* _TO BE DONE_:
1) According to the Sealed Air earnings release, by what percentage did Adjusted Earnings Per Share increase in 2018?
2) Write the next part of the Sealed Air earnings release, continuing on from its final paragraph.

:: DOCUMENT SECTION ::

Sealed Air’s primary focus is on the implementation of its Reinvent SEE strategy, which enhances earnings growth and addresses cost savings opportunities in the following four key initiatives: speed to market for new innovations, SG&A productivity, product cost efficiency, and channel optimization and customer service enhancements.

“Our focus on SEE Operational Excellence enabled us to deliver an Adjusted EBITDA increase of 7% on sales growth of 6% and an Adjusted Earnings Per Share increase of 38% in 2018, despite currency headwinds and higher input costs,” said Ted Doheny, Sealed Air President and CEO.

“We are continuing to execute on our Reinvent SEE strategy, which we are confident will transform Sealed Air into a company that delivers world-class performance as ‘One SEE.’ By improving how we innovate, buy, make, and solve, we will address our customers’ most critical packaging challenges, lead the industry with sustainable solutions and make every customer a reference. We are committed to creating long-term value for our shareholders through consistent profitable growth and increased earnings power.”

Unless otherwise stated, all results compare fourth quarter 2018 results to fourth quarter 2017 results from continuing operations. Year-over-year financial discussions present operating results from continuing operations as reported, on an organic basis and on a constant dollar basis. Organic refers to changes in unit volume and price/mix performance and excludes acquisition and divestiture activity and the impact of currency translation. Constant dollar refers to changes in unit volume, price/mix performance and acquisition and divestiture activity and excludes the impact of currency translation. Additionally, non-U.S. GAAP adjusted financial measures, such as Adjusted Earnings Before Interest Expense, Taxes, Depreciation and Amortization (“Adjusted EBITDA”), Adjusted Net Earnings, Adjusted Diluted Earnings Per Share (“Adjusted EPS”) and Adjusted Tax Rate, exclude the impact of specified items (“Special Items”), such as restructuring charges, charges related to the sale of Diversey, gains and losses related to acquisition and divestiture of businesses, special tax items (“Tax Special Items”) and certain other infrequent or one-time items. Please refer to the supplemental information included with this press release for a reconciliation of U.S. GAAP to Non-U.S. GAAP financial measures.

:::
:: SUPPLIED MATERIAL ::

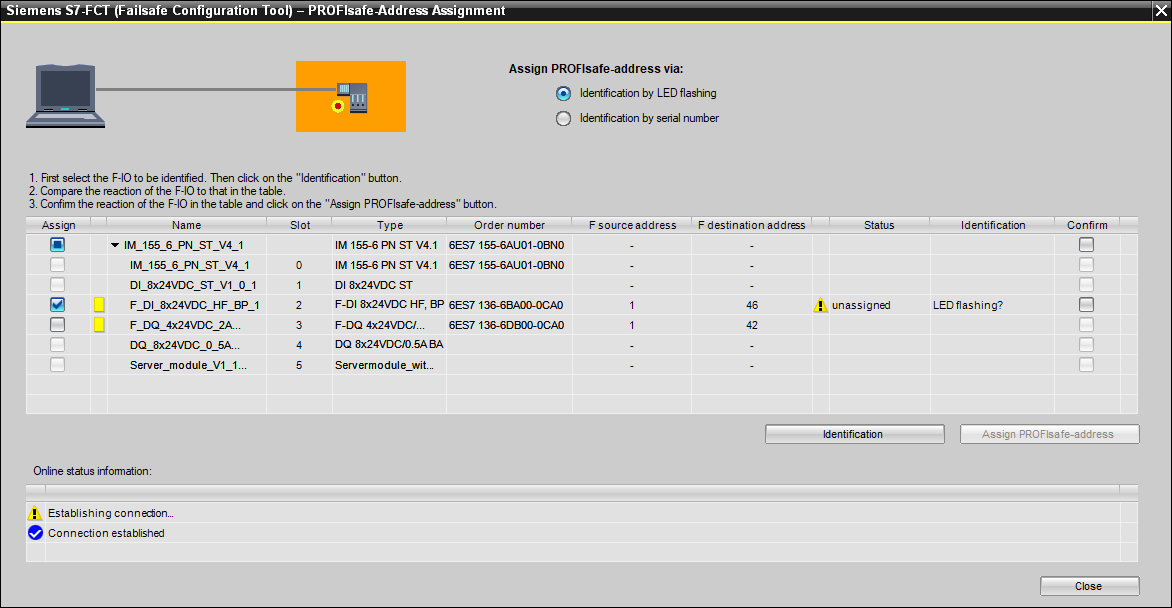
Task: Select Identification by LED flashing option
Action: (564, 94)
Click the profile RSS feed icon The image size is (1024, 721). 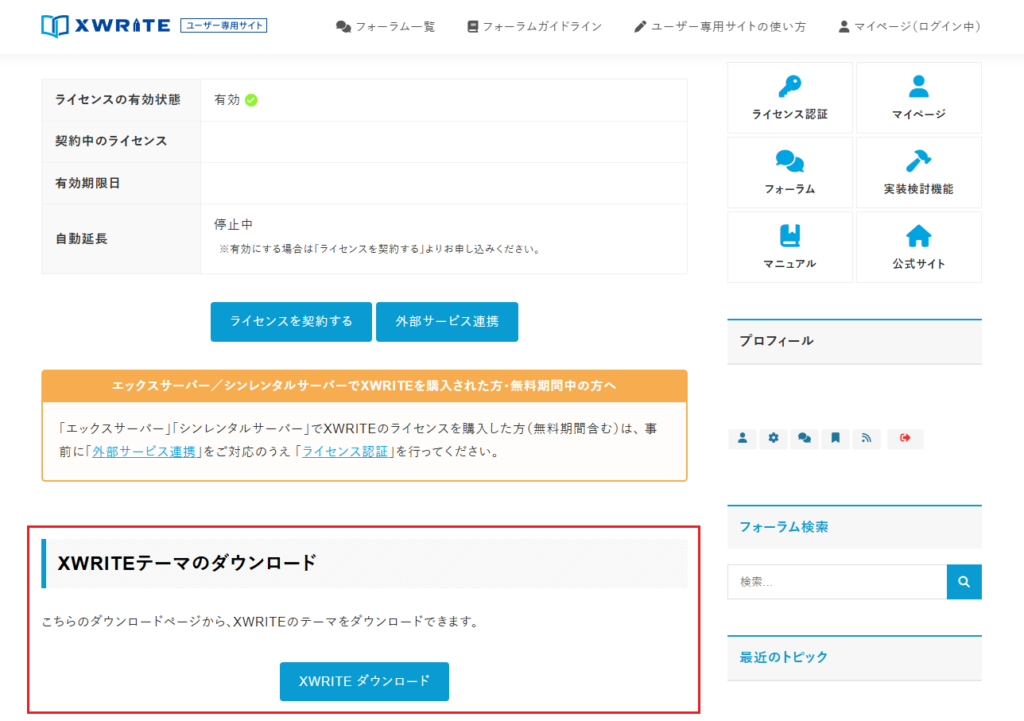[x=866, y=438]
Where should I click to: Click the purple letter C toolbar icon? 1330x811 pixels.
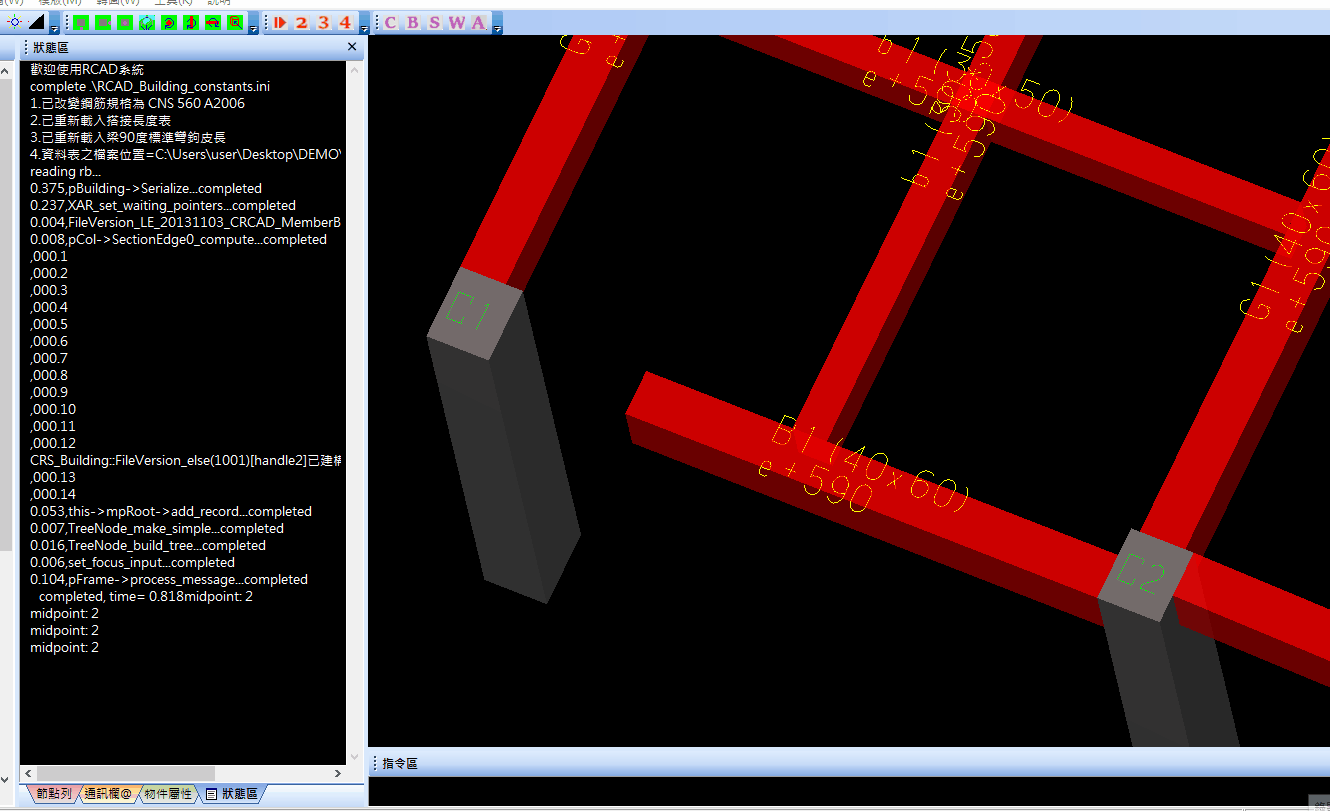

:::

* _WRITTEN ANSWERS_:
1) 38%

2)
Fourth Quarter Financial and Business Highlights

In the fourth quarter, Food Care net sales of $772 million increased 1% as reported. Currency negatively impacted Food Care by $40 million or 5%. On a constant dollar basis, net sales increased $47 million or 6% driven by favorable price/mix of 4% and volume growth of 2%. The increase in volume was led by 8% growth in Asia Pacific and 2% in both North America and EMEA, respectively. Adjusted EBITDA of $162 million, or 21.0% of net sales, increased 12% as reported. The increase in adjusted EBITDA was primarily attributable to favorable mix and price/cost spread, restructuring savings and higher volumes. Currency fluctuations had an $9 million unfavorable impact on Adjusted EBITDA.

Product Care net sales of $489 million in the fourth quarter were up 5% as reported. Currency negatively impacted Product Care by $8 million or 2%. On a constant dollar basis, net sales increased $33 million or 7%, including $27 million or 6% from acquisition activity and favorable price/mix of $6 million or 1%. Adjusted EBITDA of $85 million, or 17.5% of net sales, increased 5% as reported. The increase in adjusted EBITDA was primarily attributable to restructuring savings. Currency fluctuations had a $2 million unfavorable impact on Adjusted EBITDA.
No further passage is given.